In the listing, starting at the line that contains "Where should I" and ending at the line that contains "point(480,460)", switch "button" to "control" and write those lines out again with everything else unchanged. Leave the pictures out of your answer.

EXERCISE INPUT:
· · · · · · ·

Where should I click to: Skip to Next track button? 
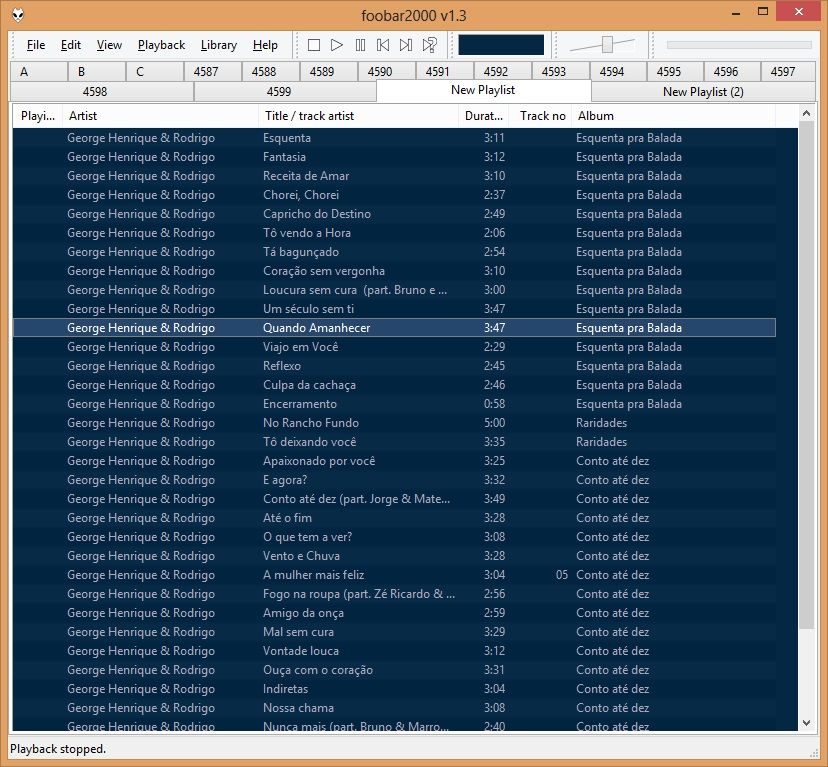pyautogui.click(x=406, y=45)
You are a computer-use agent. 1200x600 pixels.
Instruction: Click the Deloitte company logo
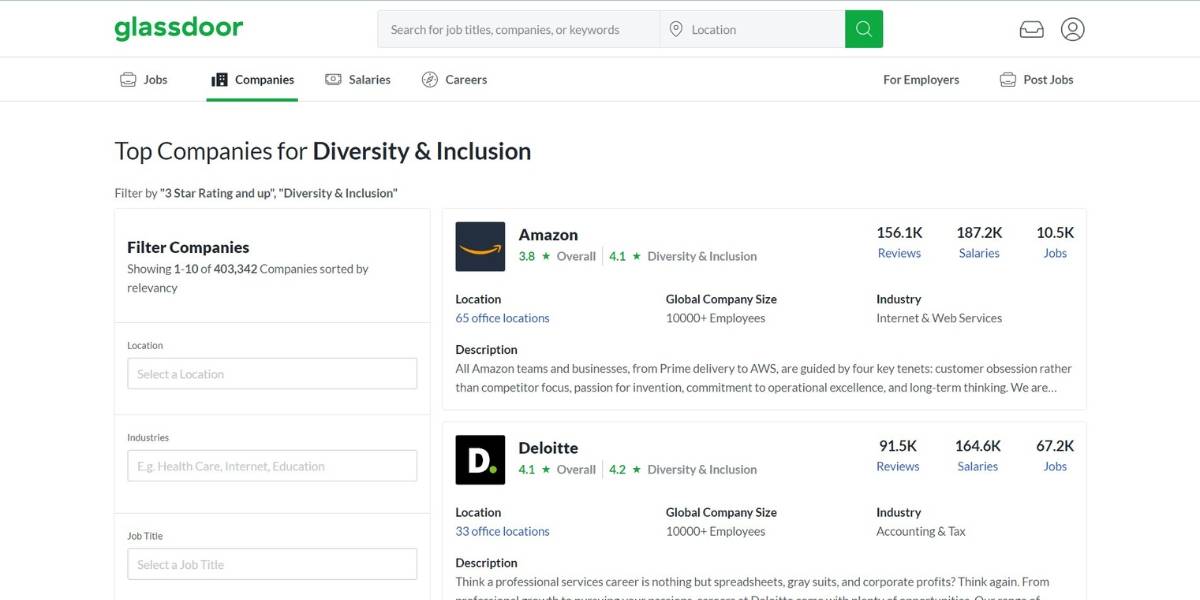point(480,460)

· · · · · · ·

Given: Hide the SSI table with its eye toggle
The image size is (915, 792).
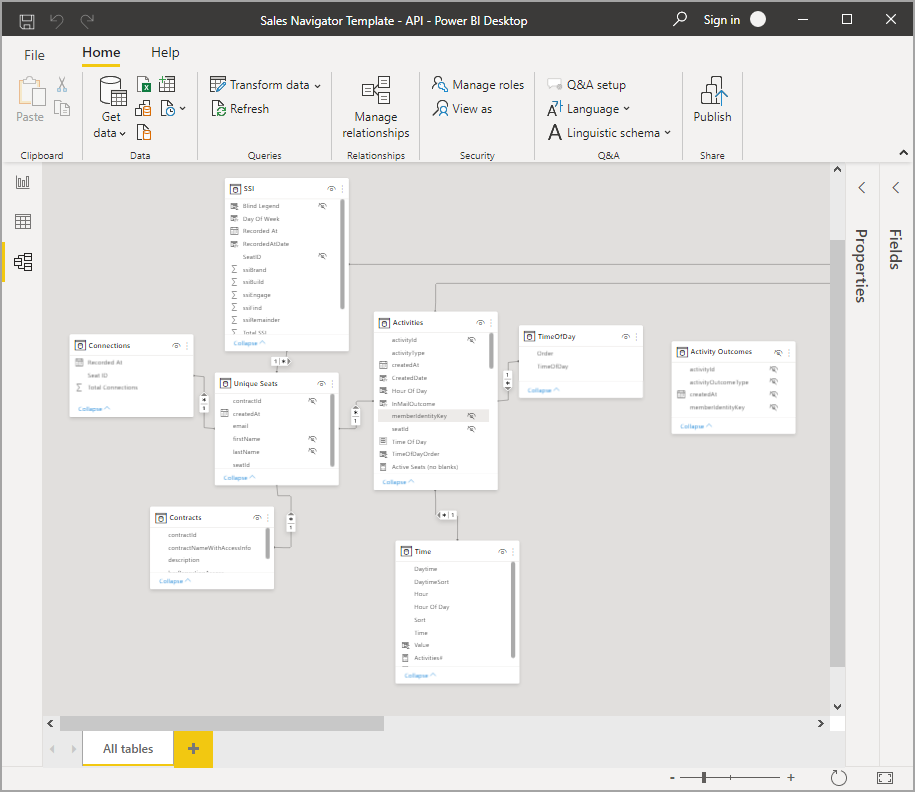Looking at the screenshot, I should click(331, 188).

· · · · · · ·

RESPONSE TO THE TASK:
Where should I click to: Skip to Next track control? 
pyautogui.click(x=406, y=45)
You are a computer-use agent. 1200x600 pixels.
Instruction: Click the Deloitte company logo
point(480,460)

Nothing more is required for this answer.